PROBLEM STATEMENT – Reproduce the data from the beginning through the line containing "Task: Click on", swapping "GUI agent" for "desktop assistant" and leaving everything else unchanged.

::: DATA EXCERPTS

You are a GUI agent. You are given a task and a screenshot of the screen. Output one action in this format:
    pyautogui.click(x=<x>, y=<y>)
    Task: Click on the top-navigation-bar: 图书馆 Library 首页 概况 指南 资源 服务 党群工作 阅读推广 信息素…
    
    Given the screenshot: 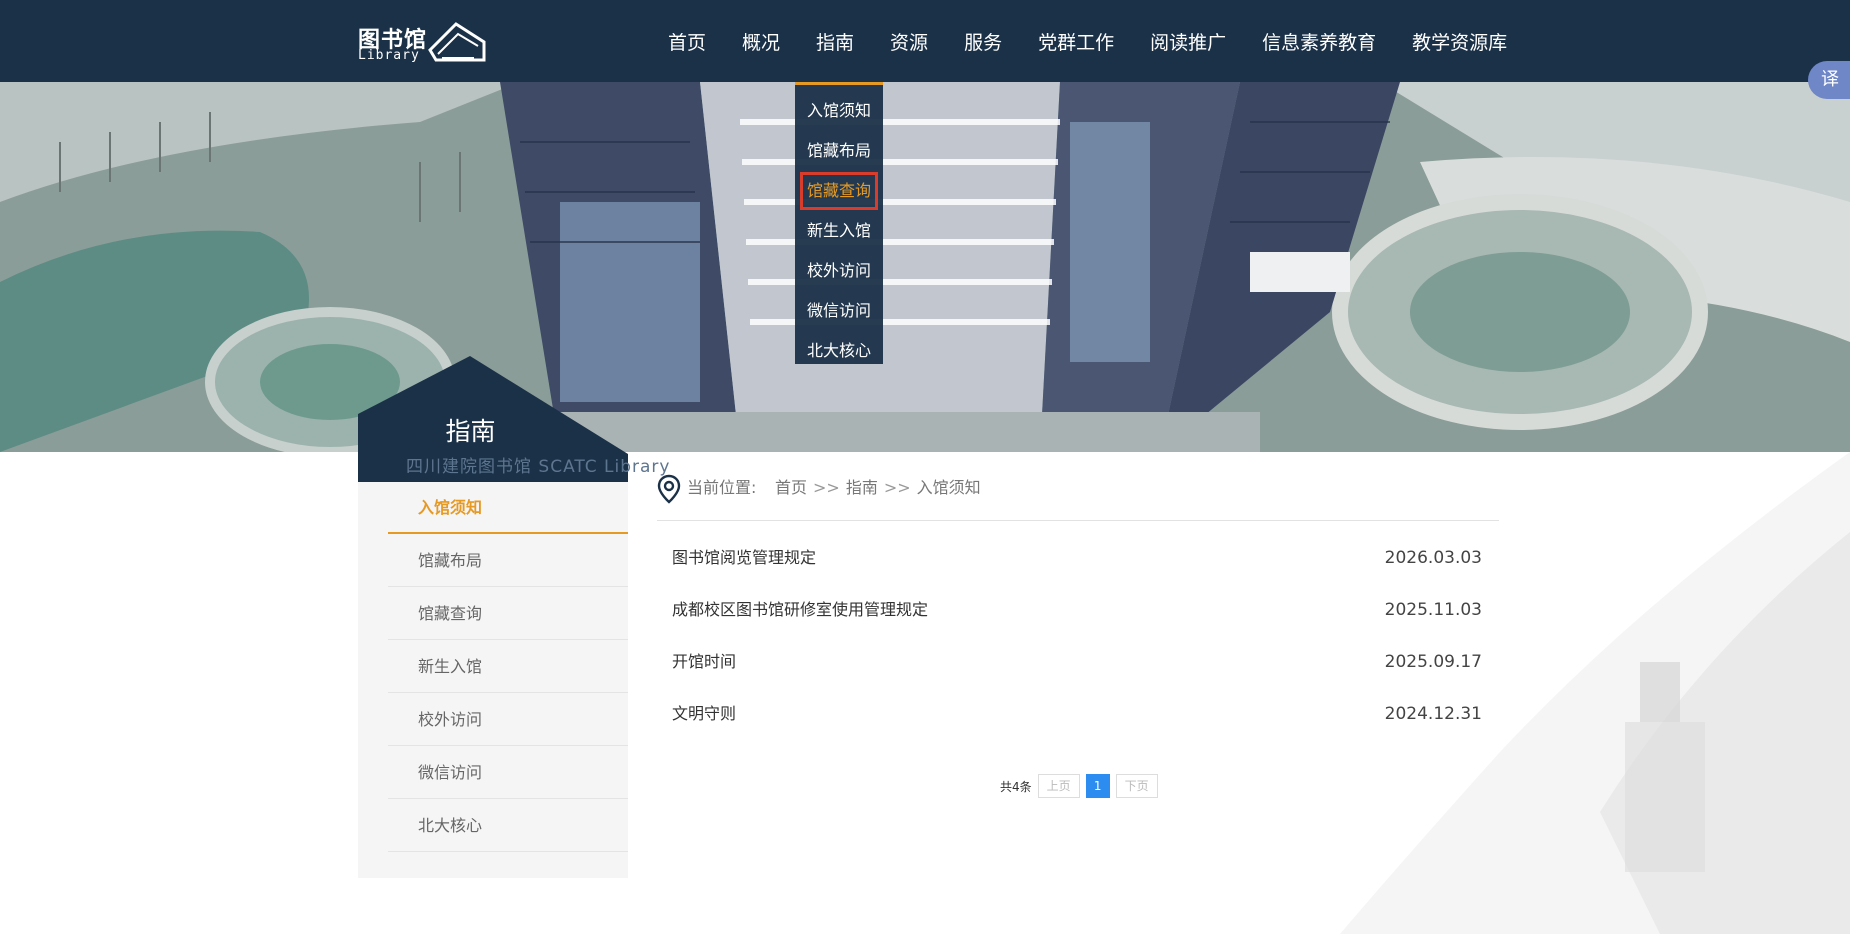 What is the action you would take?
    pyautogui.click(x=925, y=41)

::::::

SOLUTION FOR THIS EXERCISE –
You are a desktop assistant. You are given a task and a screenshot of the screen. Output one action in this format:
    pyautogui.click(x=<x>, y=<y>)
    Task: Click on the top-navigation-bar: 图书馆 Library 首页 概况 指南 资源 服务 党群工作 阅读推广 信息素…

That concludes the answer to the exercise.